=== PROMPT ===
Repeat the records given below in full, with no changes.

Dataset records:
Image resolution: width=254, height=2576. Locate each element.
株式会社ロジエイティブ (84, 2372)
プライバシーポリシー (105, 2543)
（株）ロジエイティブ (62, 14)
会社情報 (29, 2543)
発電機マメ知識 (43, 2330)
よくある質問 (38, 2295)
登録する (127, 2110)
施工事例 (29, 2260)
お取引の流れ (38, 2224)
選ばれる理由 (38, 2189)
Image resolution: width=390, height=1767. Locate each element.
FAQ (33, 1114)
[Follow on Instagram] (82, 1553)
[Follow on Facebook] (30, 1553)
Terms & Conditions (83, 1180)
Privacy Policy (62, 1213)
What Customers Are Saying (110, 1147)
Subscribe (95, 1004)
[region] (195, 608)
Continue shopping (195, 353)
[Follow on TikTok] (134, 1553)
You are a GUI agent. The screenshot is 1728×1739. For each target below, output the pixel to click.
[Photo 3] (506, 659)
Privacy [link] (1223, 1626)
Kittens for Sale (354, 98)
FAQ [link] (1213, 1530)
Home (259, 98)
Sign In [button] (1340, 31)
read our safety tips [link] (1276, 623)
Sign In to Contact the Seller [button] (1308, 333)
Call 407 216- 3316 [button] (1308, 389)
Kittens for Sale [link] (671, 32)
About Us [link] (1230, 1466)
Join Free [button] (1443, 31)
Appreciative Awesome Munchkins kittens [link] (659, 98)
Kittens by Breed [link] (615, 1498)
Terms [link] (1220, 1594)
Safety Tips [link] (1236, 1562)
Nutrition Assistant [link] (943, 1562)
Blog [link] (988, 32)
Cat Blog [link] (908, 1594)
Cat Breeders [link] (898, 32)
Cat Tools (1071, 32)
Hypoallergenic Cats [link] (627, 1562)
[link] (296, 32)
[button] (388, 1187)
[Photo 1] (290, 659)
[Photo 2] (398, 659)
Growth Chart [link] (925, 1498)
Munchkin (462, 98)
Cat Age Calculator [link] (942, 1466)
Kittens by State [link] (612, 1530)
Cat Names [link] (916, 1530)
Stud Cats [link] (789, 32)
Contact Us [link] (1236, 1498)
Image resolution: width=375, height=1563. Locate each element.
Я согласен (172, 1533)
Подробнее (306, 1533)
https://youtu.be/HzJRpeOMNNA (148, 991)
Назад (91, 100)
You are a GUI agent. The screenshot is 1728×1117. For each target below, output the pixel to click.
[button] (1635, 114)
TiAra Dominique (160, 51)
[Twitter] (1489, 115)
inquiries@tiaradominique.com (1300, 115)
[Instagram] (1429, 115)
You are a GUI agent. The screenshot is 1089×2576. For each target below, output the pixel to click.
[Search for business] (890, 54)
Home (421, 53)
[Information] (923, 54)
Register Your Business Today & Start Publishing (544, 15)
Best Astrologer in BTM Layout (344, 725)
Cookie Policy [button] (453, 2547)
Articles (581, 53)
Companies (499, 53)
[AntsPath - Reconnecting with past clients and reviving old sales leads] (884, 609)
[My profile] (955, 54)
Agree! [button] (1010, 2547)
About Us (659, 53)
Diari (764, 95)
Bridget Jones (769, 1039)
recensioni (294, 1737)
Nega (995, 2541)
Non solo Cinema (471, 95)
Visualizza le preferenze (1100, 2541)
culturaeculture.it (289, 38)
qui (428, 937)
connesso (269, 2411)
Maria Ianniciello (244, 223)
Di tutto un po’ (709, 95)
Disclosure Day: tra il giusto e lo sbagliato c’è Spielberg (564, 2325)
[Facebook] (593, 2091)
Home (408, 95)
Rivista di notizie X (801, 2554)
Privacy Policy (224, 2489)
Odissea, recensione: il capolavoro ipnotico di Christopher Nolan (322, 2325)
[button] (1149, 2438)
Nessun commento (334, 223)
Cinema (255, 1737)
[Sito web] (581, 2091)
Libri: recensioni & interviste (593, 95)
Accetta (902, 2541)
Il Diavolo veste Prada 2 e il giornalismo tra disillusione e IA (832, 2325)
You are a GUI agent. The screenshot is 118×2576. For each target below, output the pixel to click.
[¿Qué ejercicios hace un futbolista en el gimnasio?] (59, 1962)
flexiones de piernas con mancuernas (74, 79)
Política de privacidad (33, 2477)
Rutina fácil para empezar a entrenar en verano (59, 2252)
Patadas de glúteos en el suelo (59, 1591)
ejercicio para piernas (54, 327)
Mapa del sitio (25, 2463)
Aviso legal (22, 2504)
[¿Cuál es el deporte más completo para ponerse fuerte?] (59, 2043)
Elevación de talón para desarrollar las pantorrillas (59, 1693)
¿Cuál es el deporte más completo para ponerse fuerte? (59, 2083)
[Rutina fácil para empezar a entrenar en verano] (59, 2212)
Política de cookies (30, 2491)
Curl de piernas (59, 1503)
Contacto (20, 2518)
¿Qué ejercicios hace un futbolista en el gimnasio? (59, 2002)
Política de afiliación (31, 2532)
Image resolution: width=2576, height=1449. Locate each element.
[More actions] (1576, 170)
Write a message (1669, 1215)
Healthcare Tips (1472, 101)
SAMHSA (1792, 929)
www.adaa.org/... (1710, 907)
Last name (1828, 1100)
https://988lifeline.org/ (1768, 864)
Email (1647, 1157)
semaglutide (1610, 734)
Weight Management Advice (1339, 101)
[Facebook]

=== ANSWER SECTION ===
Image resolution: width=254, height=2576. Locate each element.
株式会社ロジエイティブ (84, 2372)
プライバシーポリシー (105, 2543)
（株）ロジエイティブ (62, 14)
会社情報 (29, 2543)
発電機マメ知識 (43, 2330)
よくある質問 (38, 2295)
登録する (127, 2110)
施工事例 (29, 2260)
お取引の流れ (38, 2224)
選ばれる理由 (38, 2189)
Image resolution: width=390, height=1767. Locate each element.
FAQ (33, 1114)
[Follow on Instagram] (82, 1553)
[Follow on Facebook] (30, 1553)
Terms & Conditions (83, 1180)
Privacy Policy (62, 1213)
What Customers Are Saying (110, 1147)
Subscribe (95, 1004)
[region] (195, 608)
Continue shopping (195, 353)
[Follow on TikTok] (134, 1553)
You are a GUI agent. The screenshot is 1728×1739. For each target below, output the pixel to click.
[Photo 3] (506, 659)
Privacy [link] (1223, 1626)
Kittens for Sale (354, 98)
FAQ [link] (1213, 1530)
Home (259, 98)
Sign In [button] (1340, 31)
read our safety tips [link] (1276, 623)
Sign In to Contact the Seller [button] (1308, 333)
Call 407 216- 3316 [button] (1308, 389)
Kittens for Sale [link] (671, 32)
About Us [link] (1230, 1466)
Join Free [button] (1443, 31)
Appreciative Awesome Munchkins kittens [link] (659, 98)
Kittens by Breed [link] (615, 1498)
Terms [link] (1220, 1594)
Safety Tips [link] (1236, 1562)
Nutrition Assistant [link] (943, 1562)
Blog [link] (988, 32)
Cat Blog [link] (908, 1594)
Cat Breeders [link] (898, 32)
Cat Tools (1071, 32)
Hypoallergenic Cats [link] (627, 1562)
[link] (296, 32)
[button] (388, 1187)
[Photo 1] (290, 659)
[Photo 2] (398, 659)
Growth Chart [link] (925, 1498)
Munchkin (462, 98)
Cat Age Calculator [link] (942, 1466)
Kittens by State [link] (612, 1530)
Cat Names [link] (916, 1530)
Stud Cats [link] (789, 32)
Contact Us [link] (1236, 1498)
Image resolution: width=375, height=1563. Locate each element.
Я согласен (172, 1533)
Подробнее (306, 1533)
https://youtu.be/HzJRpeOMNNA (148, 991)
Назад (91, 100)
You are a GUI agent. The screenshot is 1728×1117. For each target below, output the pixel to click.
[button] (1635, 114)
TiAra Dominique (160, 51)
[Twitter] (1489, 115)
inquiries@tiaradominique.com (1300, 115)
[Instagram] (1429, 115)
You are a GUI agent. The screenshot is 1089×2576. For each target below, output the pixel to click.
[Search for business] (890, 54)
Home (421, 53)
[Information] (923, 54)
Register Your Business Today & Start Publishing (544, 15)
Best Astrologer in BTM Layout (344, 725)
Cookie Policy [button] (453, 2547)
Articles (581, 53)
Companies (499, 53)
[AntsPath - Reconnecting with past clients and reviving old sales leads] (884, 609)
[My profile] (955, 54)
Agree! [button] (1010, 2547)
About Us (659, 53)
Diari (764, 95)
Bridget Jones (769, 1039)
recensioni (294, 1737)
Nega (995, 2541)
Non solo Cinema (471, 95)
Visualizza le preferenze (1100, 2541)
culturaeculture.it (289, 38)
qui (428, 937)
connesso (269, 2411)
Maria Ianniciello (244, 223)
Di tutto un po’ (709, 95)
Disclosure Day: tra il giusto e lo sbagliato c’è Spielberg (564, 2325)
[Facebook] (593, 2091)
Home (408, 95)
Rivista di notizie X (801, 2554)
Privacy Policy (224, 2489)
Odissea, recensione: il capolavoro ipnotico di Christopher Nolan (322, 2325)
[button] (1149, 2438)
Nessun commento (334, 223)
Cinema (255, 1737)
[Sito web] (581, 2091)
Libri: recensioni & interviste (593, 95)
Accetta (902, 2541)
Il Diavolo veste Prada 2 e il giornalismo tra disillusione e IA (832, 2325)
You are a GUI agent. The screenshot is 118×2576. For each target below, output the pixel to click.
[¿Qué ejercicios hace un futbolista en el gimnasio?] (59, 1962)
flexiones de piernas con mancuernas (74, 79)
Política de privacidad (33, 2477)
Rutina fácil para empezar a entrenar en verano (59, 2252)
Patadas de glúteos en el suelo (59, 1591)
ejercicio para piernas (54, 327)
Mapa del sitio (25, 2463)
Aviso legal (22, 2504)
[¿Cuál es el deporte más completo para ponerse fuerte?] (59, 2043)
Elevación de talón para desarrollar las pantorrillas (59, 1693)
¿Cuál es el deporte más completo para ponerse fuerte? (59, 2083)
[Rutina fácil para empezar a entrenar en verano] (59, 2212)
Política de cookies (30, 2491)
Curl de piernas (59, 1503)
Contacto (20, 2518)
¿Qué ejercicios hace un futbolista en el gimnasio? (59, 2002)
Política de afiliación (31, 2532)
Image resolution: width=2576, height=1449. Locate each element.
[More actions] (1576, 170)
Write a message (1669, 1215)
Healthcare Tips (1472, 101)
SAMHSA (1792, 929)
www.adaa.org/... (1710, 907)
Last name (1828, 1100)
https://988lifeline.org/ (1768, 864)
Email (1647, 1157)
semaglutide (1610, 734)
Weight Management Advice (1339, 101)
[Facebook]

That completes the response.